# [TRECHO DA PÁGINA]
■ ■ ■
O jeito de fazer as coisas com as crianças


Para quem acha que a rotina com foco em resultados é uma forma de educar a molecada desde cedo para o mundo das responsabilidades etc, etc, a má notícia é que essa prática não costuma funcionar, e pode mesmo ter efeitos inversos. Ficar com as crianças e fazer coisas junto com elas é entrar no seu mundo, e não colocá-las no mundo dos adultos. É no seu universo, usando os recursos de que dispõem, que elas podem ir se tornando mais aptas a lidar com a realidade mais complexa.

A gente sabe que a pressão no trabalho é grande, que a jornada só vale com resultados entregues e metas batidas. Por isso é importante mudar de sintonia na hora de ficar com os pequenos. No mundo deles, “fazer as coisas” é muito diferente de executar tarefas para ter as coisas feitas dentro de um prazo, com eficiência e eficácia. Também não se trata de ensinar-lhes didaticamente a “fazer o que tem de ser feito”.






Dar banho neles não é uma tarefa com o objetivo absoluto de deixá-los limpinhos e cheirosos. Dar-lhes comida, vesti-los para ir à escola, levá-los para seus berços à noite são momentos cruciais para o psiquismo e para a estrutura emocional, que indicam o sentido do seu crescimento. Nessas horas, as crianças vivem momentos em que se misturam intensamente a pequena história pessoal, os valores, hábitos e costumes da família, as informações novas e as novas capacidades, os sentimentos brutos e os mais elaborados…

Nesses momentos, os adultos realizam sua função de dar suporte ao desenvolvimento psíquico-emocional e à base das capacidades intelectuais das crianças. Ou seja, é aí que efetivamente cumprem seu papel de criar gente. Quem encara isso de corpo e alma é quem faz a diferença entre uma simples troca de fralda e uma oportunidade de interação afetiva, integração de sentimentos e amadurecimento. Então, fazer as coisas com as crianças é também dar tempo para que coisas aconteçam no universo da percepção e dos sentimentos.
■ ■ ■
# [SEÇÃO DE DADOS]
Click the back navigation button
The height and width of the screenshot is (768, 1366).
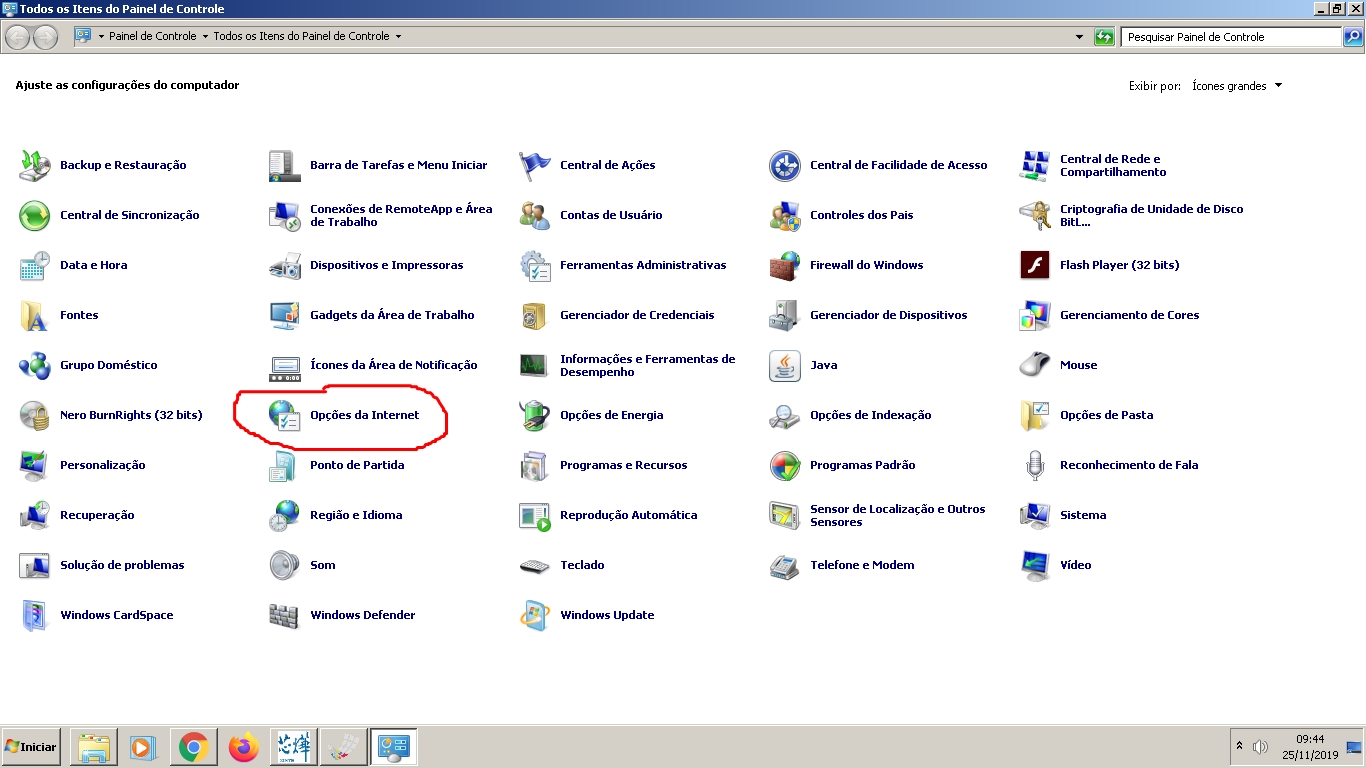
■ ■ ■
# [TAREFAS A REALIZAR]
**A)** Transcreva o trecho do texto sobre o convívio com as crianças, começando em "O jeito de fazer" e terminando em "realidade mais complexa.".
**B)** Responda com base no texto sobre o convívio com as crianças:
(i) Ficar com as crianças e fazer coisas junto com elas significa entrar em qual mundo?
(ii) Qual não é o objetivo absoluto de dar banho nas crianças?
(iii) Quem faz a diferença entre uma simples troca de fralda e uma oportunidade de interação afetiva?
**C)** Prossiga com o texto sobre o convívio com as crianças a partir do ponto em que ele termina.

# [RESPOSTAS ESPERADAS]
**A)**
O jeito de fazer as coisas com as crianças


Para quem acha que a rotina com foco em resultados é uma forma de educar a molecada desde cedo para o mundo das responsabilidades etc, etc, a má notícia é que essa prática não costuma funcionar, e pode mesmo ter efeitos inversos. Ficar com as crianças e fazer coisas junto com elas é entrar no seu mundo, e não colocá-las no mundo dos adultos. É no seu universo, usando os recursos de que dispõem, que elas podem ir se tornando mais aptas a lidar com a realidade mais complexa.

**B)**
(i) No mundo das próprias crianças, e não no mundo dos adultos.
(ii) Deixá-las limpinhas e cheirosas.
(iii) Quem encara isso de corpo e alma.

**C)**
Daí a gente logo pensa nos horários. Tem hora para chegar à escola, afinal, e a mamãe tem de ir pro trabalho, o papai não pode demorar muito no almoço… Além disso, tem os horários que fazem parte dos próprios limites indispensáveis na rotina da molecada: das refeições, do banho, de parar de ver filme e de jogar, de ir pra cama etc. As coisas a serem feitas precisam, sim, acontecer. Entrar no mundo das crianças e dar-lhes tempo não é ignorar essa realidade, mas focar a atenção no processo, na experiência.

É claro que são necessários ajustes na agenda profissional de mães e pais. Acordar 15 minutos mais cedo pode ser suficiente para dar aos pequenos aquele tempo de enrolação com as roupas, e talvez cinco minutos a mais no almoço sejam suficientes pra eles poderem fazer aquela cara de nojo pra uma comida nova, sem serem criticados nem pressionados com o anda-logo-que-tá-na-hora.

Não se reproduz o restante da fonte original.